Instructions to follow :: Copy out the items again, everything from the start down to the line containing "click(576, 236)".

Information supplied ::
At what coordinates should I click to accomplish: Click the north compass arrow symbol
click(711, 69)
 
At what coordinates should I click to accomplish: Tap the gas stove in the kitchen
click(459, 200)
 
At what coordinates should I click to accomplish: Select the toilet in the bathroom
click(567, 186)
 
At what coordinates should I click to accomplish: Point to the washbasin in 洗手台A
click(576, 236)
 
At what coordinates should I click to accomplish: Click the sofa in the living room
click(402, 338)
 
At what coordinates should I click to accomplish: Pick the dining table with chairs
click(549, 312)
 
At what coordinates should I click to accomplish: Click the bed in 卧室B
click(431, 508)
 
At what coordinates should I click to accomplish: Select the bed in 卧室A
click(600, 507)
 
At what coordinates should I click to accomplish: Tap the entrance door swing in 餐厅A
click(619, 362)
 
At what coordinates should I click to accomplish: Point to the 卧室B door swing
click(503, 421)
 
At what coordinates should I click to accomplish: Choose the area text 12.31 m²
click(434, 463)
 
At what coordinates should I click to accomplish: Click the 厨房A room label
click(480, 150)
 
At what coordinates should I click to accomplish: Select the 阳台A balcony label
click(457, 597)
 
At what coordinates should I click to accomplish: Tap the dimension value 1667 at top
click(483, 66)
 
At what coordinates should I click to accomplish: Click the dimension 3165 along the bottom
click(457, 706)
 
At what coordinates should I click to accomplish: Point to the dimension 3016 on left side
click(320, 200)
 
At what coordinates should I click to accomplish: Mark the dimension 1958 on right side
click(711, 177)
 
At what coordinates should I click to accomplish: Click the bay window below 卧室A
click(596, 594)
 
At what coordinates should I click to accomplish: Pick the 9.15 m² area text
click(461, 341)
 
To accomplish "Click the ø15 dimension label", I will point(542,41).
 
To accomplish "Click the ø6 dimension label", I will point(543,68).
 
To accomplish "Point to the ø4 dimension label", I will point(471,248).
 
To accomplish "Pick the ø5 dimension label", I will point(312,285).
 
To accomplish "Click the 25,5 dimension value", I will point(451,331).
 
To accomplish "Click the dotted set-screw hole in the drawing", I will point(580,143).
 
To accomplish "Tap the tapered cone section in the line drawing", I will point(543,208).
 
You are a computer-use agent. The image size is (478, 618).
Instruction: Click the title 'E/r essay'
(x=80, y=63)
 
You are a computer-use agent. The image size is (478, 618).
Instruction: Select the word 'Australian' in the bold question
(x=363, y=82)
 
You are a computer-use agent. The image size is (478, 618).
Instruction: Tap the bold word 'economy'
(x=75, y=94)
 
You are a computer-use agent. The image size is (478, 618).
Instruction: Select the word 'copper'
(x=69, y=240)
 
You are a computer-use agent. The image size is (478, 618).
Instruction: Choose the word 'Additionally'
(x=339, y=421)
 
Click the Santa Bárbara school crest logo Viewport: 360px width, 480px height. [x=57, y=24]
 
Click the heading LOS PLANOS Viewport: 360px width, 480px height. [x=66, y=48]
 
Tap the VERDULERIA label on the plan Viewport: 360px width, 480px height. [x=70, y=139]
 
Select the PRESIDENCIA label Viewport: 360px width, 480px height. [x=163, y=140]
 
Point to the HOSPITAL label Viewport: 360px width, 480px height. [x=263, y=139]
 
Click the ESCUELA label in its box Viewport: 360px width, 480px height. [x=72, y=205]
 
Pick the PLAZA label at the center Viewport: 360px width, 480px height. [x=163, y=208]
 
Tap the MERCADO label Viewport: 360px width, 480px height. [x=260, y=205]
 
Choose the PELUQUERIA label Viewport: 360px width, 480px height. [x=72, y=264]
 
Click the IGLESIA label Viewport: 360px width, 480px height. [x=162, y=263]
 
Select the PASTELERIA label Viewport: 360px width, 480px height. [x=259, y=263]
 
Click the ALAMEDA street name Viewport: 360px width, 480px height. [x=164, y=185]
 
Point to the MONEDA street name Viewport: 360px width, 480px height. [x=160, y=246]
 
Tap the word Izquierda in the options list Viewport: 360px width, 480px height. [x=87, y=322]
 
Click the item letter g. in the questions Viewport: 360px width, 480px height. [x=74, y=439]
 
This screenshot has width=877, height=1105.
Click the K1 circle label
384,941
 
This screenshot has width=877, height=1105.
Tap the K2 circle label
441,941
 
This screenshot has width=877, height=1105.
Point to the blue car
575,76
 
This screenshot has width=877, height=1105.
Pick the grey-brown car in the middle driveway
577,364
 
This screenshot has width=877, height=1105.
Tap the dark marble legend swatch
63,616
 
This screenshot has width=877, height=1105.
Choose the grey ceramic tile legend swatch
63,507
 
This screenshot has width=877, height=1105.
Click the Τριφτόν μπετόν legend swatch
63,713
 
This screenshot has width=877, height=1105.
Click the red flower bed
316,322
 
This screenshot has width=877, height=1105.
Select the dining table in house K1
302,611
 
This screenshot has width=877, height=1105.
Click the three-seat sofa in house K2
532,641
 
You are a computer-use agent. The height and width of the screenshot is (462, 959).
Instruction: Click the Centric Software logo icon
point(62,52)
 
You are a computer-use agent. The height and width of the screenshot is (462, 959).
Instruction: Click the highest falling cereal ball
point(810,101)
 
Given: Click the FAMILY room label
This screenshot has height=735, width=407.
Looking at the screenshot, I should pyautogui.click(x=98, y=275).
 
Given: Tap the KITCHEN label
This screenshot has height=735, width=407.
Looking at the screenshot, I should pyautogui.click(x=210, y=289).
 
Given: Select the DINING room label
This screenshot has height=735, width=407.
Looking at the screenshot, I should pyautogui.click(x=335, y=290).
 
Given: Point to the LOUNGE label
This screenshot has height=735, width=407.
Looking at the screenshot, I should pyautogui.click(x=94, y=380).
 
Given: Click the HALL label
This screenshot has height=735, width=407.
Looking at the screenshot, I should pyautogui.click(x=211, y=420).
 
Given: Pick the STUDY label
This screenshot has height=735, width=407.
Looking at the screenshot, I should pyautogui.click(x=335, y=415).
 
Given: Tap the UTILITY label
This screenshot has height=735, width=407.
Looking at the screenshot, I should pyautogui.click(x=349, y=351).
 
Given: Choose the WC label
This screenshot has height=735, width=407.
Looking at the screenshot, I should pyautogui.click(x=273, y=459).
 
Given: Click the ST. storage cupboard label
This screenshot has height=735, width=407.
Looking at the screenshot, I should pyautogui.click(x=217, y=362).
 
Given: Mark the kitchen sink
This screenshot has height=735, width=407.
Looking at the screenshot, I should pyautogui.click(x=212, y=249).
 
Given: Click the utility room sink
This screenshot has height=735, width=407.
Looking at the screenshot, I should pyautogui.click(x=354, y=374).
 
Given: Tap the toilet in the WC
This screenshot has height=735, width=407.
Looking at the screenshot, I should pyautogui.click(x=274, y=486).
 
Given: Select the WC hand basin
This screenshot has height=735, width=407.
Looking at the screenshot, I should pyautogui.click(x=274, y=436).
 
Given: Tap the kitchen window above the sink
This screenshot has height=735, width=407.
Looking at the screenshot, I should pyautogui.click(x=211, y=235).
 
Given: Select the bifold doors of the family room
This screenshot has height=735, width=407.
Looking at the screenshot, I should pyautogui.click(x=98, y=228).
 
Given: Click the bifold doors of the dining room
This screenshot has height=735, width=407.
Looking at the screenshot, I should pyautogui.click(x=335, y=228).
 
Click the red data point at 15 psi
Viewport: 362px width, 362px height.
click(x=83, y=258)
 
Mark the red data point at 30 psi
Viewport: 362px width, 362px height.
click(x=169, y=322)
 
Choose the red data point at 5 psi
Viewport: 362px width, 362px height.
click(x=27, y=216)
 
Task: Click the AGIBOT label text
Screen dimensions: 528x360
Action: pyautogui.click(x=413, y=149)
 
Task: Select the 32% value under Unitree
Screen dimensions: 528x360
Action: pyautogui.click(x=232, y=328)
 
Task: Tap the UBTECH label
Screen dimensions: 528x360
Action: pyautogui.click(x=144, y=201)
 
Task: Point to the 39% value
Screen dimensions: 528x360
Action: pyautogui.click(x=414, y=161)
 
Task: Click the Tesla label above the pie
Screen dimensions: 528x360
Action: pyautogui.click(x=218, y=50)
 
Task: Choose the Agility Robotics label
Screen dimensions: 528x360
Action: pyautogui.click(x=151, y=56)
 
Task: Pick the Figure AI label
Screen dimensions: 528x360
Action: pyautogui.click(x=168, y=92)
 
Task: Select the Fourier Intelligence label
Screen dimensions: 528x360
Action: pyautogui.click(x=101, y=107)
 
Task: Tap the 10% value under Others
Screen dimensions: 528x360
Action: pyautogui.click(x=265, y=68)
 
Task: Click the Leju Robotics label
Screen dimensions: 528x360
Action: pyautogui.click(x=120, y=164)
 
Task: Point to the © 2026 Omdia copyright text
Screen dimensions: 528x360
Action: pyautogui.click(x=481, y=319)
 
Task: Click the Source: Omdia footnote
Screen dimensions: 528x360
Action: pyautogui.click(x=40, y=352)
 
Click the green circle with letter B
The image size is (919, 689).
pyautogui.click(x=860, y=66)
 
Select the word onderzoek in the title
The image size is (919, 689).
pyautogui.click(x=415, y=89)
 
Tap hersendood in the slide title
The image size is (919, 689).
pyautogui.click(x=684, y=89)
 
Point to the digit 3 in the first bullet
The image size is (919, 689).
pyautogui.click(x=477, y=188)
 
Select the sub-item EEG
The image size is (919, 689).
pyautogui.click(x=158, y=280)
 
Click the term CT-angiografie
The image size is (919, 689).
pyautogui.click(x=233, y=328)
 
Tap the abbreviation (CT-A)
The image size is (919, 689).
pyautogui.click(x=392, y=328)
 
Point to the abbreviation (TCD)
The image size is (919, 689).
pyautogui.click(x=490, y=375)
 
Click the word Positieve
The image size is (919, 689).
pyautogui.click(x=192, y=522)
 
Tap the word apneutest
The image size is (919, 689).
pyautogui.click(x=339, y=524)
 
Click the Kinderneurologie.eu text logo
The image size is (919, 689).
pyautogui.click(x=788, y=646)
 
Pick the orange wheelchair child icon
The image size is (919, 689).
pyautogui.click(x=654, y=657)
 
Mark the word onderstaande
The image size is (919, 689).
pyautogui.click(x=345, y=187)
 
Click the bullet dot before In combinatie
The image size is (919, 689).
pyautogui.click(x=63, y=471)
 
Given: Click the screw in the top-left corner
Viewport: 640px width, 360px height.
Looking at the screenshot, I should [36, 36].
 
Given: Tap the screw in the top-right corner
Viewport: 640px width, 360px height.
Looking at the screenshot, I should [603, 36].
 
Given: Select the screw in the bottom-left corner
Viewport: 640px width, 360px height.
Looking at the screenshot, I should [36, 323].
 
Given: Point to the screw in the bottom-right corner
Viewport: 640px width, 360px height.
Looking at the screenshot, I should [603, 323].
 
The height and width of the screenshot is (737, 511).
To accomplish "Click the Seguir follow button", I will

Response to this task ::
At what coordinates should I click to accomplish: Click the north compass arrow symbol
click(711, 69)
 
At what coordinates should I click to accomplish: Tap the gas stove in the kitchen
click(459, 200)
 
At what coordinates should I click to accomplish: Select the toilet in the bathroom
click(567, 186)
 
At what coordinates should I click to accomplish: Point to the washbasin in 洗手台A
click(576, 236)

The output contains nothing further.